DOCUMENT EXTRACT:
-- START --
The recommended pattern is to run a *separate* tiny monitoring path
that doesn't depend on `qu` — even a single `curl` health check on
each node's :9901 (which is TLS-only; you'll see a handshake succeed
even if the daemon's stuck) catches process death.
To produce structured metrics, write a sidecar that parses `qu status`
output and exports counters. The CLI emits stable, machine-grep-able
output specifically so this is straightforward.
## Operational checklist before you go to bed
After standing up a new cluster, work through:
- [ ] All nodes show `quorum true` in `qu status`.
- [ ] All nodes show identical `config ver`.
- [ ] All nodes show the same `master`.
- [ ] `journalctl -u quptime --since "10 min ago"` has no
`propose to master:` or `replicate: pull from:` errors.
- [ ] `qu alert test <name>` reaches your inbox / Discord channel for
every configured alert.
- [ ] At least one check has an intentional failure (a bogus target)
that you flip back and forth to verify the full state-transition
→ dispatch path end-to-end.
- [ ] Backups of `node.yaml` + `keys/` + `cluster.yaml` are landing in
your backup destination.
- [ ] Firewall allow-list (if any) lists every peer's IP.
- [ ] You've stored the cluster secret somewhere that survives the
first operator leaving.
-- END --
INFORMATION PROVIDED:
-- START --
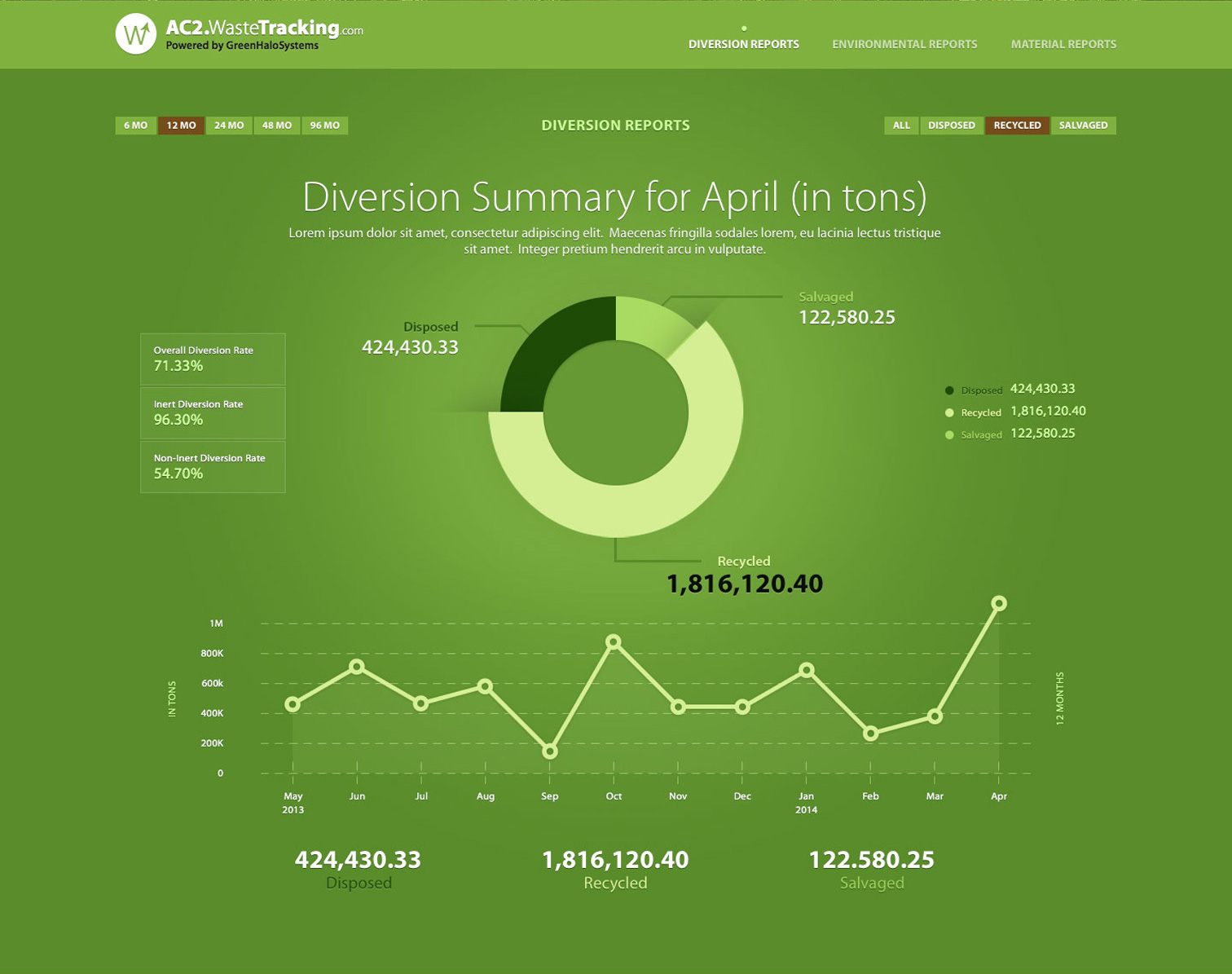
Task: Click the Recycled legend color dot
Action: [949, 412]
-- END --
WHAT IS ASKED:
1. Write out the passage of the cluster monitoring text from "- [ ] All nodes show the" to "first operator leaving.".
2. In the cluster monitoring text, which port on each node is suggested for a single `curl` health check?

SOLUTIONS TO THE EXERCISE:
1.
- [ ] All nodes show the same `master`.
- [ ] `journalctl -u quptime --since "10 min ago"` has no
`propose to master:` or `replicate: pull from:` errors.
- [ ] `qu alert test <name>` reaches your inbox / Discord channel for
every configured alert.
- [ ] At least one check has an intentional failure (a bogus target)
that you flip back and forth to verify the full state-transition
→ dispatch path end-to-end.
- [ ] Backups of `node.yaml` + `keys/` + `cluster.yaml` are landing in
your backup destination.
- [ ] Firewall allow-list (if any) lists every peer's IP.
- [ ] You've stored the cluster secret somewhere that survives the
first operator leaving.

2. Port 9901.